Files
roboimi/docs/superpowers/plans/2026-04-06-resnet-multitoken-imf.md

4.0 KiB

ResNet Multitoken IMF Implementation Plan

For agentic workers: REQUIRED SUB-SKILL: Use superpowers:subagent-driven-development (recommended) or superpowers:executing-plans to implement this plan task-by-task. Steps use checkbox (- [ ]) syntax for tracking.

Goal: Implement a standard-ResNet-18 multiview IMF variant that emits three condition tokens per obs step and launch four L20 experiments for n_emb in {256,384} and n_layer in {12,16}.

Architecture: The ResNet backbone will optionally return one token per camera instead of concatenating all cameras into one token. VLAAgent will pair each camera token with the current state, project each pair into a condition token, flatten the per-step camera tokens into one cond sequence, and feed that sequence into the existing IMF/AttnRes head.

Tech Stack: PyTorch, torchvision ResNet-18, Hydra, pytest, SwanLab, SSH/Tailscale.
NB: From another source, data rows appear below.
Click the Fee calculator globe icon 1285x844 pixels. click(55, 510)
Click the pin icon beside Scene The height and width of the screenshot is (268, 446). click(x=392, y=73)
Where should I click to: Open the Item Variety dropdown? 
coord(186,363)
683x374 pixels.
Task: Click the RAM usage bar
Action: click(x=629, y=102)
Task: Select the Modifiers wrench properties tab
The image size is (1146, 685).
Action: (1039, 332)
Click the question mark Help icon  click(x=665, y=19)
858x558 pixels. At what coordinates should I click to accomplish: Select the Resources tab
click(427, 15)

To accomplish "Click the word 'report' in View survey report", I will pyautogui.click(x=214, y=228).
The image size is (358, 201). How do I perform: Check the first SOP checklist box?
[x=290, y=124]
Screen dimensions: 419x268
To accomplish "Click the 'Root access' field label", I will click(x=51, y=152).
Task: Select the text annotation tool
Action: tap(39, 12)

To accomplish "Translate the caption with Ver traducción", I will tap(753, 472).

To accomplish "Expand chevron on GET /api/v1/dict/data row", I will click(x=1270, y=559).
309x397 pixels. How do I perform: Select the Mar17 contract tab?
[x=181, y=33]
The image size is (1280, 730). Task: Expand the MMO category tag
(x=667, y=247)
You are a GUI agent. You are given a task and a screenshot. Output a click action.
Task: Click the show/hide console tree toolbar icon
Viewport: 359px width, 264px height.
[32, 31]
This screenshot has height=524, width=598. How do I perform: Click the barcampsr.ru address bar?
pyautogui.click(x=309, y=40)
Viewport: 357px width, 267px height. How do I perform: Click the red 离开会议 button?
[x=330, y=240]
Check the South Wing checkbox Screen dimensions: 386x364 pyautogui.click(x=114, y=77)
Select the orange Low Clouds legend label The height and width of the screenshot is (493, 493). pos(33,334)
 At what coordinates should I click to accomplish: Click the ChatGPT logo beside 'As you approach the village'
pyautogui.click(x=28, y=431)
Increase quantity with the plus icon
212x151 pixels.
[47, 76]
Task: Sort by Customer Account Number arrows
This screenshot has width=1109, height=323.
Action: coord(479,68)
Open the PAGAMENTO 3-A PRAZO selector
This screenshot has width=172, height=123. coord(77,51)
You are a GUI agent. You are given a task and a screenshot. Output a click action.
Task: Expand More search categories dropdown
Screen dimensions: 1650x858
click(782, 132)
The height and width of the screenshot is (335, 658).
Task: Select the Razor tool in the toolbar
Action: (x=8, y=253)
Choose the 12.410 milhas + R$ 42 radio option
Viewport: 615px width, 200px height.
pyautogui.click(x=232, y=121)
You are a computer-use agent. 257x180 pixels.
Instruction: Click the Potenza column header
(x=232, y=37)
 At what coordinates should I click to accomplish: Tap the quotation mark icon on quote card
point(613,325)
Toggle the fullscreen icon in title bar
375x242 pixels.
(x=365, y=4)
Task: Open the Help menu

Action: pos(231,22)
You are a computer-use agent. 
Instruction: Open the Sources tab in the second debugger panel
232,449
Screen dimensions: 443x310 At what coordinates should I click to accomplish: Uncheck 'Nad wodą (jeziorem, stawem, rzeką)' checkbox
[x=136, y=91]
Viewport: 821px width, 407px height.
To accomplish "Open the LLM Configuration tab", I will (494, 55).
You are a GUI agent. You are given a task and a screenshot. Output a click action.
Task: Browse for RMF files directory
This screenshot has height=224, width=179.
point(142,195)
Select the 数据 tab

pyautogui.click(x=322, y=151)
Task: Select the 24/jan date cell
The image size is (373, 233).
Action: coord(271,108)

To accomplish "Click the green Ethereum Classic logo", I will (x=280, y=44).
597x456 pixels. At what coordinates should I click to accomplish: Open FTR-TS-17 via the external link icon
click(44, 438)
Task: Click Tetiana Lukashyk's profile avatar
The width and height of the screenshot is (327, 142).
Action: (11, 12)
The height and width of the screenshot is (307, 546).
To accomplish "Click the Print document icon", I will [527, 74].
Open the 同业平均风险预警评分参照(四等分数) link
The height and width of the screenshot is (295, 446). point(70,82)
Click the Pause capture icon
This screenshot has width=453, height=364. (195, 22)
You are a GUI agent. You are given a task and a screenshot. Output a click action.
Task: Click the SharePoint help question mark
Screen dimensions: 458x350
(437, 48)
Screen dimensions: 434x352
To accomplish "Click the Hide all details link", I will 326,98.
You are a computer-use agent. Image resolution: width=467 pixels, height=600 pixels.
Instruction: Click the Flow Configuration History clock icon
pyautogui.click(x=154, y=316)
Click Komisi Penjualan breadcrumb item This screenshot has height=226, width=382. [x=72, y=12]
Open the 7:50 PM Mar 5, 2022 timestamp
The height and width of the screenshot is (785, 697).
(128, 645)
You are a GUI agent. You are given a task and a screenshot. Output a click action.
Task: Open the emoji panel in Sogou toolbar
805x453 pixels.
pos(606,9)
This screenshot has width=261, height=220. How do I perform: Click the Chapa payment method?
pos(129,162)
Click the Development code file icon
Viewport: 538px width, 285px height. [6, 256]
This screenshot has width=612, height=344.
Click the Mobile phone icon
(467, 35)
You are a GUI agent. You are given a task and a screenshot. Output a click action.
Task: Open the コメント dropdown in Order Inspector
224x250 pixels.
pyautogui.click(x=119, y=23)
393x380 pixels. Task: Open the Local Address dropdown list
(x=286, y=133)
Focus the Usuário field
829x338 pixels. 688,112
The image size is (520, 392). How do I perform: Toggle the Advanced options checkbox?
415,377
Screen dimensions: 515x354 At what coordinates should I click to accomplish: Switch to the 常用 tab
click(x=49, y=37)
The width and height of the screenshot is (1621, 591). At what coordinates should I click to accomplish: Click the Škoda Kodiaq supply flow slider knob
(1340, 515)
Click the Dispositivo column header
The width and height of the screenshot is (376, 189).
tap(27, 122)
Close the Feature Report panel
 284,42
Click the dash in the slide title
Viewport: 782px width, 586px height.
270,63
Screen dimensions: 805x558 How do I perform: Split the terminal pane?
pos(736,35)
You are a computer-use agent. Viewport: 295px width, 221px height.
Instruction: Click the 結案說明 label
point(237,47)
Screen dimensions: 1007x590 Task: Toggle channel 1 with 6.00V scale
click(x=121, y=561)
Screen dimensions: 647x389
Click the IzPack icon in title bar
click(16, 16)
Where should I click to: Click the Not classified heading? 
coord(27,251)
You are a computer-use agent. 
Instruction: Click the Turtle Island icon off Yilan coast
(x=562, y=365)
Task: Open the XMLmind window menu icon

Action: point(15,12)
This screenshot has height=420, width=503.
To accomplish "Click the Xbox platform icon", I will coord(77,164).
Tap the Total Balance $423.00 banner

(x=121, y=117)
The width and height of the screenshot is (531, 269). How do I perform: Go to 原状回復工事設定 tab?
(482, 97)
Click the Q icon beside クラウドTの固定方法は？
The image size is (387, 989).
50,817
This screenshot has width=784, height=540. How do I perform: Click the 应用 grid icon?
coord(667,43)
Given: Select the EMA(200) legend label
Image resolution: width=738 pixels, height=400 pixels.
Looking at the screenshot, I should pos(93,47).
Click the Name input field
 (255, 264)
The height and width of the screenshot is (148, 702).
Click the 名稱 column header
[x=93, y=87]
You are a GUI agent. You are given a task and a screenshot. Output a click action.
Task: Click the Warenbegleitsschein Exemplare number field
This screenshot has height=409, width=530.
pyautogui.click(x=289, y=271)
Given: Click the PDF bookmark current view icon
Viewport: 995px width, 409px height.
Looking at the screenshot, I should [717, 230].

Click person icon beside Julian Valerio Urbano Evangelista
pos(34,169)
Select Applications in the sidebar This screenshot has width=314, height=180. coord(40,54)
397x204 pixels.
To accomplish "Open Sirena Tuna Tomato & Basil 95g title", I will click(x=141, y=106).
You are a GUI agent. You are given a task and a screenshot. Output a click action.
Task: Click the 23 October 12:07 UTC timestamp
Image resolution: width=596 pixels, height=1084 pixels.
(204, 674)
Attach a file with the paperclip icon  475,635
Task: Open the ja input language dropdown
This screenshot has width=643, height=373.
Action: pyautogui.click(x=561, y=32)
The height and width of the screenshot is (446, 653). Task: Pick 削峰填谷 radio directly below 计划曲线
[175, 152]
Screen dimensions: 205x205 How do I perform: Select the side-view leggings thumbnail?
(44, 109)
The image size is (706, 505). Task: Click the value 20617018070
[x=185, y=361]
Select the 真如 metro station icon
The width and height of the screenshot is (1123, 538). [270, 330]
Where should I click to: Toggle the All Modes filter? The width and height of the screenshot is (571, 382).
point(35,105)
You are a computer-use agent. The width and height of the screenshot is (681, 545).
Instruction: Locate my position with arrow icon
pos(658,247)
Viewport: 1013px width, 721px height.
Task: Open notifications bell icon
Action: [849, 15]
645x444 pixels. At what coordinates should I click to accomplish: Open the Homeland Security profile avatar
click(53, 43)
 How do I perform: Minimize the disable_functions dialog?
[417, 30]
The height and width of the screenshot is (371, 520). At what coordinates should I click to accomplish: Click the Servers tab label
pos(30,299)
Task 1: Add failing tests for multi-token conditioning

Files:

  • Modify: tests/test_imf_vla_agent.py

  • Modify: tests/test_resnet_transformer_agent_wiring.py

  • Step 1: Add a direct agent test

    • Stub a vision backbone returning (B,T,3,D) and assert _build_cond() yields (B, T*3, D_cond).
    • Assert state is paired with each camera token, not concatenated across cameras first.
  • Step 2: Add Hydra wiring test

    • Instantiate a new agent=resnet_imf_attnres_multitoken config with small dims.
    • Assert condition_tokens_per_step == 3, condition_sequence_length == obs_horizon * 3, and head n_obs_steps receives that sequence length.
  • Step 3: Run focused tests and verify RED

    • python -m pytest tests/test_imf_vla_agent.py tests/test_resnet_transformer_agent_wiring.py -q

Task 2: Implement multi-token ResNet conditioning path

Files:

  • Modify: roboimi/vla/models/backbones/resnet_diffusion.py

  • Modify: roboimi/vla/agent.py

  • Create: roboimi/vla/conf/agent/resnet_imf_attnres_multitoken.yaml

  • Step 1: Extend ResNet backbone

    • Add an opt-in flag to return (B,T,num_cams,D) camera tokens instead of one concatenated (B,T,num_cams*D) token.
    • Keep standard ResNet-18 vision mode; do not switch to AttnRes vision.
  • Step 2: Extend VLAAgent condition building

    • Support visual features with rank 4 (B,T,K,D).
    • Broadcast state to (B,T,K,D_state), concatenate per camera, apply projector per token, then flatten to (B,T*K,D_cond).
    • Track condition_tokens_per_step and condition_sequence_length.
  • Step 3: Update transformer-head instantiation

    • Pass n_obs_steps=condition_sequence_length when building transformer heads.
  • Step 4: Add Hydra config

    • New agent config uses:
      • separate ResNet-18 per camera
      • standard residual vision trunk (vision_backbone_mode=resnet)
      • condition projector output dim tied to ${agent.head.n_emb}
      • rollout episodes 10, pred_horizon=16, num_action_steps=8

Task 3: Verify locally

Files:

  • Modify only if verification reveals issues

  • Step 1: Run focused tests and make them pass

    • python -m pytest tests/test_imf_vla_agent.py tests/test_resnet_transformer_agent_wiring.py -q
  • Step 2: Run regression subset

    • python -m pytest tests/test_eval_vla_headless.py tests/test_train_vla_rollout_validation.py tests/test_simple_robot_dataset_image_loading.py -q
  • Step 3: Run local smoke instantiation

    • instantiate the new Hydra config and verify cond shape / sequence length

Task 4: Launch 4 L20 experiments

Files:

  • Remote repo copy under /home/droid/roboimi_suite_20260404

  • Step 1: Sync code to 100.119.99.14

  • Step 2: Smoke the new config on remote

  • Step 3: Launch runs

    • (n_emb=256, n_layer=12)
    • (n_emb=256, n_layer=16)
    • (n_emb=384, n_layer=12)
    • (n_emb=384, n_layer=16)
  • Step 4: Keep fixed across runs

    • rollout episodes 10
    • pred_horizon=16
    • num_action_steps=8
    • standard ResNet-18 vision trunk
    • three separate camera weights
  • Step 5: Record PIDs, GPUs, log paths, SwanLab URLs